Miguel Mila
Barcelona, 1931
Miguel Milá represents like no other person Spanish contemporary design. He belongs to the pioneer's generation of the 50s, and has seen how many of his pieces of furniture and lamps have become real classics.
Miguel Milá was born in a Catalan aristocratic family with strong links with the artistic world (his ancestors assigned the Milá House, also known as La Pedrera, to Gaudí), and started working as an interior designer in the architecture studio of his brother Alfonso Milá and Federico Correa. It was the end of the 50s, a time of crisis when Spain hardly knew what industrial design was. There was practically no industry, everything was generally handmade. This framework marked the way Miguel Milá understood design, being sensitive to the pleasure of touching and closer to traditional techniques.

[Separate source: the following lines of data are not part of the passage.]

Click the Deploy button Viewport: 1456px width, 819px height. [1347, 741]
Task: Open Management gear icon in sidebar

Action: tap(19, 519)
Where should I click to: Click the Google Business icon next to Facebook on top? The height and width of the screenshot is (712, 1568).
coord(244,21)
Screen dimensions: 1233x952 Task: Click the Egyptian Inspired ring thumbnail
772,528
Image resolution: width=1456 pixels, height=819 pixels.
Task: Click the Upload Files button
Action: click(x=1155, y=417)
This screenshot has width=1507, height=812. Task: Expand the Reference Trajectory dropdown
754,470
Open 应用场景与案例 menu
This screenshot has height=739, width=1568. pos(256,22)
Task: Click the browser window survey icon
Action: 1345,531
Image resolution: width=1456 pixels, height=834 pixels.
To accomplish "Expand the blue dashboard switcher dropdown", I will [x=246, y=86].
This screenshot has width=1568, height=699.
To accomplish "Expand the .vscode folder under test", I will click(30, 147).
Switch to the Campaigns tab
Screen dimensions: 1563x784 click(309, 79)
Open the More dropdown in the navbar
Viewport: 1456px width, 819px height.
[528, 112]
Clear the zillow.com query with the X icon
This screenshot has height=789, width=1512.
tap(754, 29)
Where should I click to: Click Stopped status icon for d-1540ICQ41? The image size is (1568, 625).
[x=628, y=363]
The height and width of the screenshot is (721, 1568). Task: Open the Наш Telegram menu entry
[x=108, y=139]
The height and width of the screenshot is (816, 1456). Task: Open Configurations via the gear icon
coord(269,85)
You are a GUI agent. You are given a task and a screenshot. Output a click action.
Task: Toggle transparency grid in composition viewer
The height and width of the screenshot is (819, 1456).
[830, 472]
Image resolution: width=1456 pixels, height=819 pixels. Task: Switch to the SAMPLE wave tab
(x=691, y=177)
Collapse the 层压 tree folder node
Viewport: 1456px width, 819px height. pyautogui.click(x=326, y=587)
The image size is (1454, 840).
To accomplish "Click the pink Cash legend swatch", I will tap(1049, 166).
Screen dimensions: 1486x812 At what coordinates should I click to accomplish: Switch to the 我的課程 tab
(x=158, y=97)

Despite the shortage of objects, means and raw materials of the time, Miguel Milá started designing lamps and furniture, that he soon manufactured in his own company, Tramo. Miguel Milá set up this company with two friends, architects F. Ribas Barangé and E. Pérez Ullibari. This is how Miguel Milá got involved with industrial design.
Out of Tramo, apocopation of Trabajos molestos (annoying works, that is, all the things little brothers have to do), many projects came out. For instance, he developed the previous versions of the famous TMC and TMM lamps (1958 and 1961), timeless classic designs that are still selling nowadays. Some time after, he set up his own industrial and interior design studio.
Miguel Milá participated with the designers and architects of that period in the first meetings in Barcelona to discuss on modernity in architecture, out of which came the question of how to promote design and implant its professional practice. These meetings culminated in the foundation of the ADI-FAD, together with Antoni de Moragas, André Ricard, Bohigas, Cirici Pellicer, Manel Cases and Rafael Marquina. From its beginnings, this association sought to foster Spanish design abroad, and to make a connection between young Spanish professionals and international design.
"I am in reality a pre-industrial designer- has Milá stated-. I feel more comfortable with the technical procedures that allow correcting failures, experimenting during the process, and controlling it to the maximum. That is where my preference for noble materials comes from, the preference for materials that know how to age." This is the case, among others, of the wooden Cesta lamps (1964), the reed Manila lamp (1961); the M68 lamp, made out of aluminium (1968); or the lamp series Americana with natural linen shades.
After a period of silence that coincided with the crazy postmodern 80s, during which he focused on designing interior spaces and exhibitions, he took up his industrial designing projects again, with a more modern and rationalist language, and applied it to urban design. The Neoromántico bench (1995) is a clear example of this, being a bench that in a few year has become usual in urban sceneries. To this first bench have followed the Neoromántico pata liviana (2000) and the Neoromántico aluminio pata liviana (2002).
Miguel Milá has come to be a classic figure in design. In fact, he almost represents the history of Catalan modern design. His work has focused on bringing tradition up to date: many of his products have overcome the circumstances under which they were made, and are still selling nowadays, "thanks to having been born at a time when rigor and honesty were high values", states Milá. In 1987, he was awarded with the Premio Nacional de Diseño and in 2008 reward the Compasso d'Oro in recognition of his career history and his contribution to the promotion of Spanish design.